> [WHAT THE TASK ASKS]: Show each line of the data below that has the string "button" in it.

Screenshot grounding data
--------------------
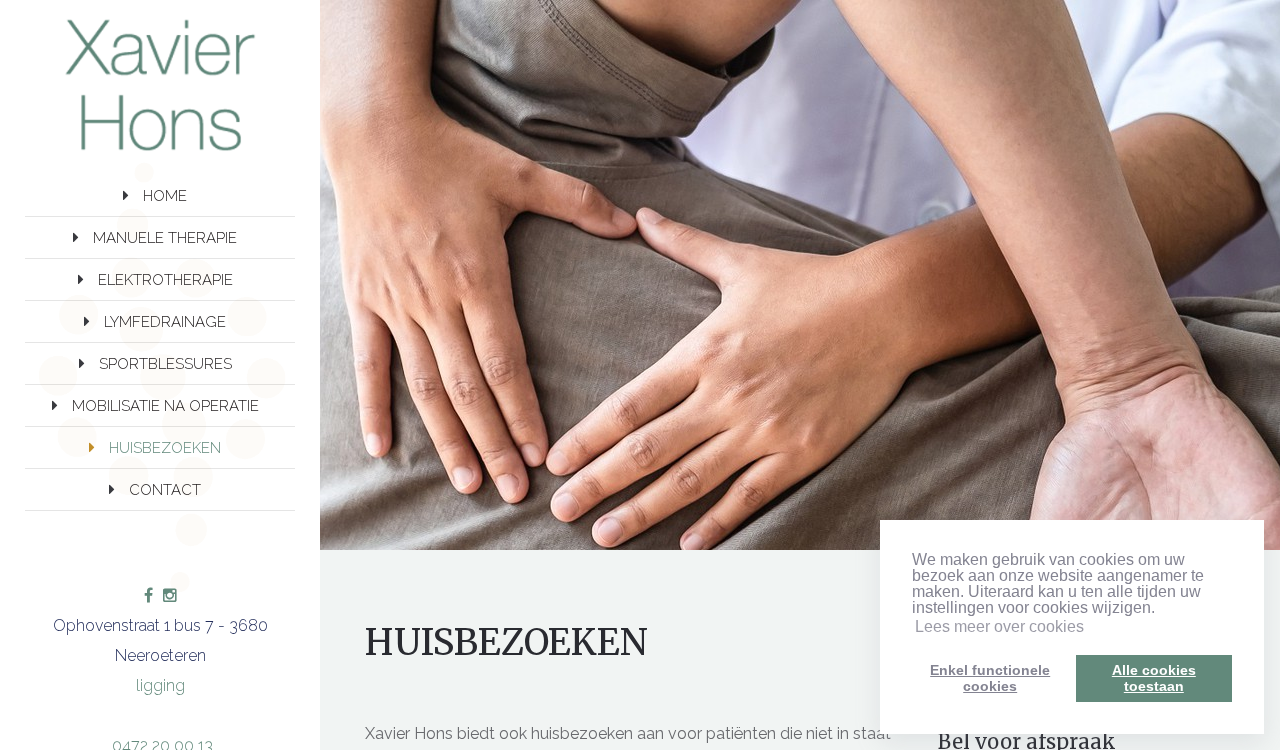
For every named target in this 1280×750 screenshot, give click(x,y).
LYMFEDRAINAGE (165, 322)
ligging (160, 685)
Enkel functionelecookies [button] (990, 678)
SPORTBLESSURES (165, 364)
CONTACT (165, 490)
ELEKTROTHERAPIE (165, 280)
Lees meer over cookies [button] (999, 626)
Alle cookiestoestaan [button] (1154, 678)
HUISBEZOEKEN (165, 448)
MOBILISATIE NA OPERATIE (165, 406)
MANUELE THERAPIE (165, 238)
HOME (165, 196)
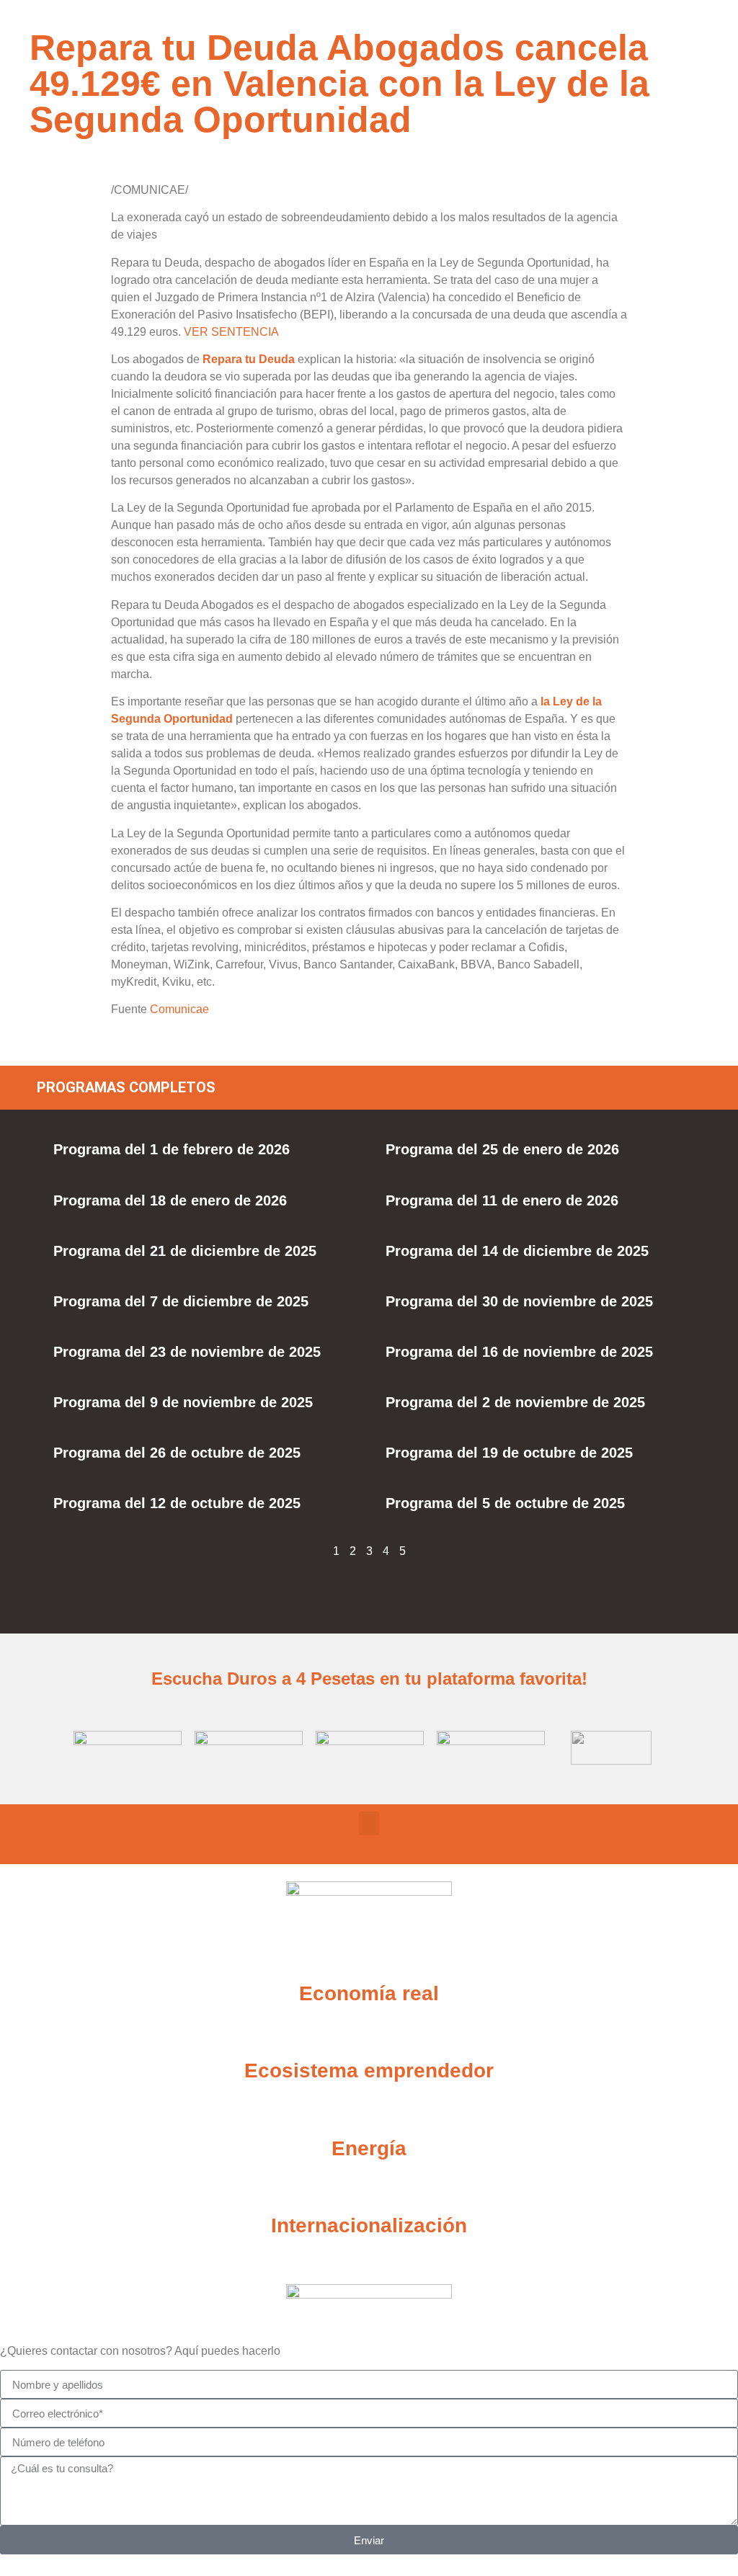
--------------------
> [TASK SOLUTION]:
Enkel functionelecookies [button] (990, 678)
Lees meer over cookies [button] (999, 626)
Alle cookiestoestaan [button] (1154, 678)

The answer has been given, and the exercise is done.